社保庁職員千人弱が不採用に 来年1月、年金機構移行で
時事通信(2009/7/4)
 来年1月に「日本年金機構」に移行する社会保険庁で、正規職員約1万3100人のうち、年金機構や厚生労働省などへの再雇用から漏れた職員が千人弱に上ることが3日、分かった。年金記録問題など数々の不祥事で国民の年金不信を招いた社保庁は、多数の職員のリストラという事態に追い込まれた。
 社保庁はこれらの職員に年金機構の準職員(有期雇用)への再応募を呼び掛けるほか、退職を勧奨するが、応じない場合は強制的に退職させる分限免職となる。
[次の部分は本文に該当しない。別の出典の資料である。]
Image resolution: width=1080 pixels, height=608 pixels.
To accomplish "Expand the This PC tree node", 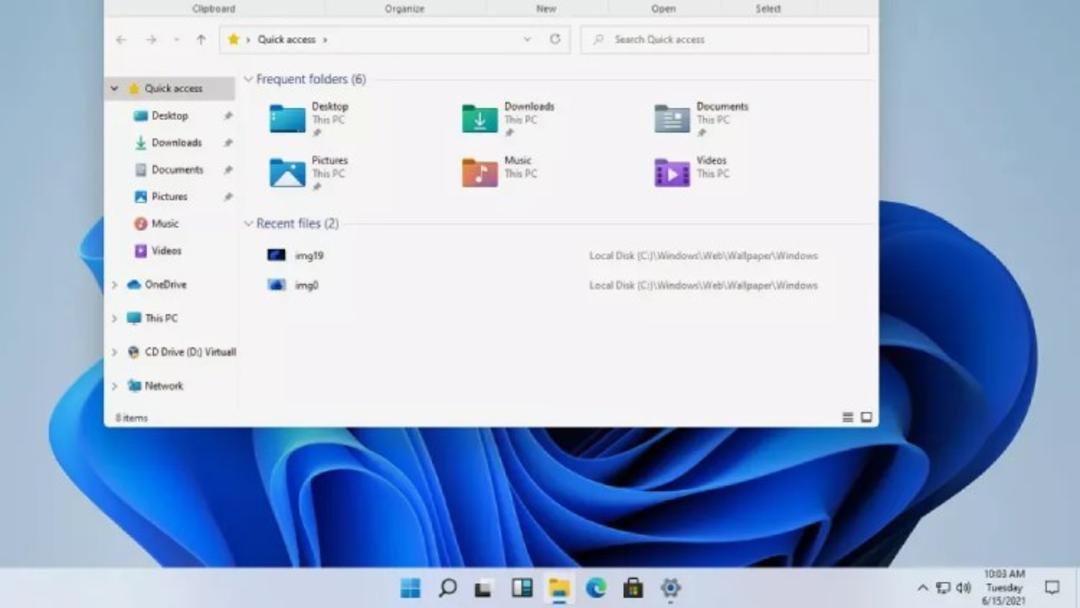I will [114, 318].
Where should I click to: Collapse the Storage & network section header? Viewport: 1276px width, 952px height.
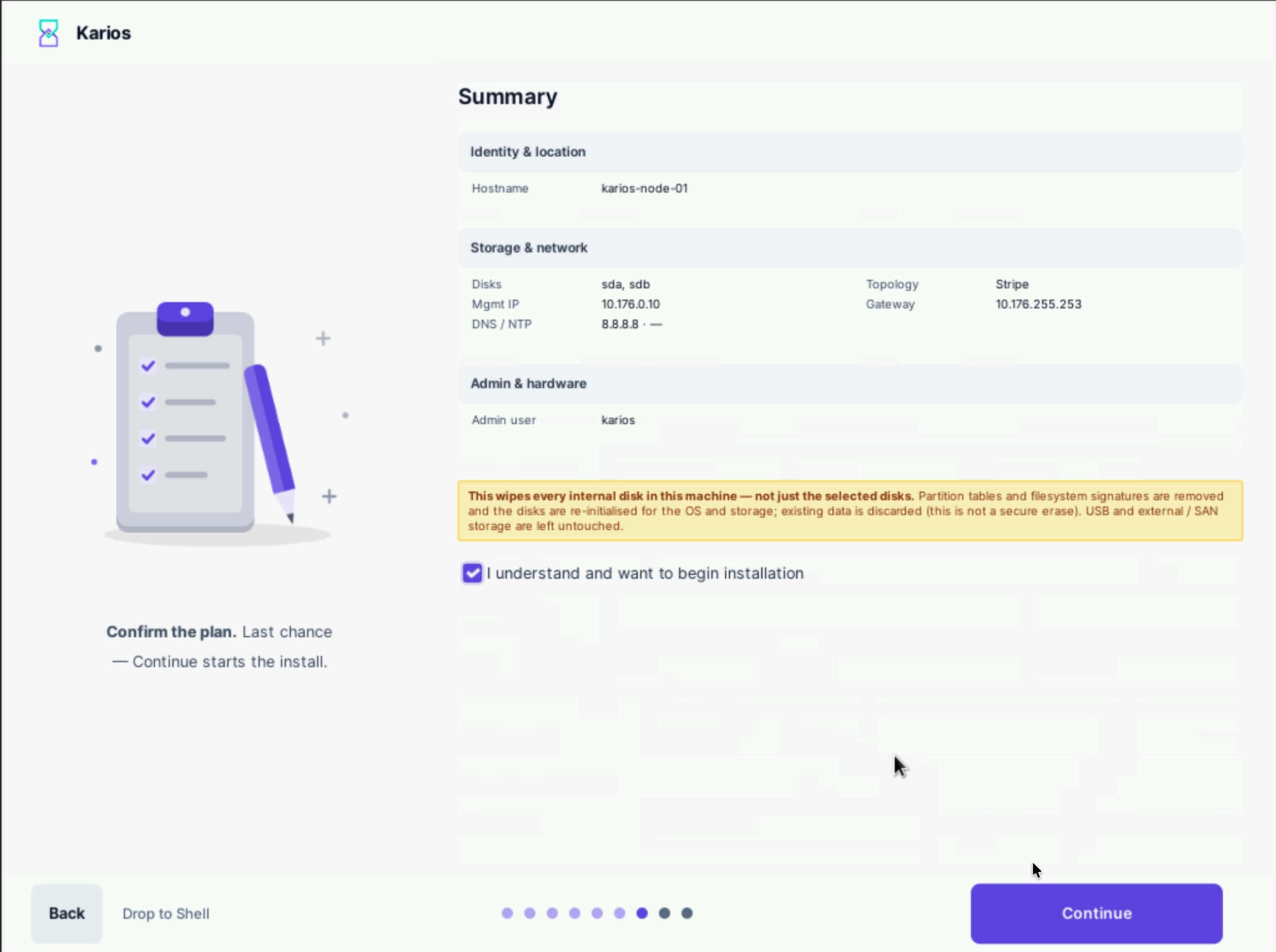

組織の改廃に伴う国家公務員の分限免職は1964年を最後に例がなく、訴訟に発展する可能性もある。
 有名人の年金記録のぞき見などで懲戒処分歴のある約790人は年金機構には採用しないことが決まっており、扱いが注目されていたが、このうち300人弱は厚労省への採用が決まった。残りは退職を迫られ、不採用者千人弱の半数余りを処分歴のある人が占めることになる。処分歴のないほかの職員は人事評価などで選考から漏れた。
 再雇用先の内訳は、年金機構の正職員に9614人、準職員に357人、厚労省の年金局や保険局、地方厚生局などに約1200人。
 そのほか、全国健康保険協会(協会けんぽ)に45人、機構への採否が保留されている職員が約200人、定年や自主退職が約700人。不採用者の一部は機構の準職員として吸収され、最終的なリストラ人数は目減りするとみられる。